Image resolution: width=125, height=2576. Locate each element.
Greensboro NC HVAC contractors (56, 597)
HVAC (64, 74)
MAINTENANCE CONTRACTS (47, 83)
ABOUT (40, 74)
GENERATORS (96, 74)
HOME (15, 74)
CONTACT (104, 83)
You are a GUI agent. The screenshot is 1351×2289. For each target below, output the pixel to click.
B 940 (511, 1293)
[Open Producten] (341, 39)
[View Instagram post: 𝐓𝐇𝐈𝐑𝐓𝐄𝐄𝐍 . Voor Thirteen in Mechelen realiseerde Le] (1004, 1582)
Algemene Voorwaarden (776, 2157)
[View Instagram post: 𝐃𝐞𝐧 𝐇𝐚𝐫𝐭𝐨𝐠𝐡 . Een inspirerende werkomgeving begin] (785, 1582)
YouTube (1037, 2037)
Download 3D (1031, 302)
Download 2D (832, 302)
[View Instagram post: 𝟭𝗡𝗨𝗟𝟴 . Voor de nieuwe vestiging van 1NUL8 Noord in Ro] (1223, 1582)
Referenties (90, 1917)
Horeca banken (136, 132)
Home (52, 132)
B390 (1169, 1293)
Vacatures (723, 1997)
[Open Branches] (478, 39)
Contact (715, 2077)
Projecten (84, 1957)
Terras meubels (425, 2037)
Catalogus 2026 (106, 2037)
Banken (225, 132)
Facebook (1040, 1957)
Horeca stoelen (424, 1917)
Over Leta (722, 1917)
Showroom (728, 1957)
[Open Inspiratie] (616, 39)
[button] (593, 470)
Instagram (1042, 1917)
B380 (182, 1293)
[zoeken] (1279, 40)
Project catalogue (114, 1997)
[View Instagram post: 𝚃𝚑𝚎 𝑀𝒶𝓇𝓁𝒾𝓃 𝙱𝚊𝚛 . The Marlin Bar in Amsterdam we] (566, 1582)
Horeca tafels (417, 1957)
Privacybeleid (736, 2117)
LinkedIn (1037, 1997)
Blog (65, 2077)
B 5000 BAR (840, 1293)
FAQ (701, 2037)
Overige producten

==================================================

Exercise brief: Output each of the records exactly as it stands above.

Solved problem:
Image resolution: width=125, height=2576. Locate each element.
Greensboro NC HVAC contractors (56, 597)
HVAC (64, 74)
MAINTENANCE CONTRACTS (47, 83)
ABOUT (40, 74)
GENERATORS (96, 74)
HOME (15, 74)
CONTACT (104, 83)
You are a GUI agent. The screenshot is 1351×2289. For each target below, output the pixel to click.
B 940 (511, 1293)
[Open Producten] (341, 39)
[View Instagram post: 𝐓𝐇𝐈𝐑𝐓𝐄𝐄𝐍 . Voor Thirteen in Mechelen realiseerde Le] (1004, 1582)
Algemene Voorwaarden (776, 2157)
[View Instagram post: 𝐃𝐞𝐧 𝐇𝐚𝐫𝐭𝐨𝐠𝐡 . Een inspirerende werkomgeving begin] (785, 1582)
YouTube (1037, 2037)
Download 3D (1031, 302)
Download 2D (832, 302)
[View Instagram post: 𝟭𝗡𝗨𝗟𝟴 . Voor de nieuwe vestiging van 1NUL8 Noord in Ro] (1223, 1582)
Referenties (90, 1917)
Horeca banken (136, 132)
Home (52, 132)
B390 (1169, 1293)
Vacatures (723, 1997)
[Open Branches] (478, 39)
Contact (715, 2077)
Projecten (84, 1957)
Terras meubels (425, 2037)
Catalogus 2026 (106, 2037)
Banken (225, 132)
Facebook (1040, 1957)
Horeca stoelen (424, 1917)
Over Leta (722, 1917)
Showroom (728, 1957)
[Open Inspiratie] (616, 39)
[button] (593, 470)
Instagram (1042, 1917)
B380 (182, 1293)
[zoeken] (1279, 40)
Project catalogue (114, 1997)
[View Instagram post: 𝚃𝚑𝚎 𝑀𝒶𝓇𝓁𝒾𝓃 𝙱𝚊𝚛 . The Marlin Bar in Amsterdam we] (566, 1582)
Horeca tafels (417, 1957)
Privacybeleid (736, 2117)
LinkedIn (1037, 1997)
Blog (65, 2077)
B 5000 BAR (840, 1293)
FAQ (701, 2037)
Overige producten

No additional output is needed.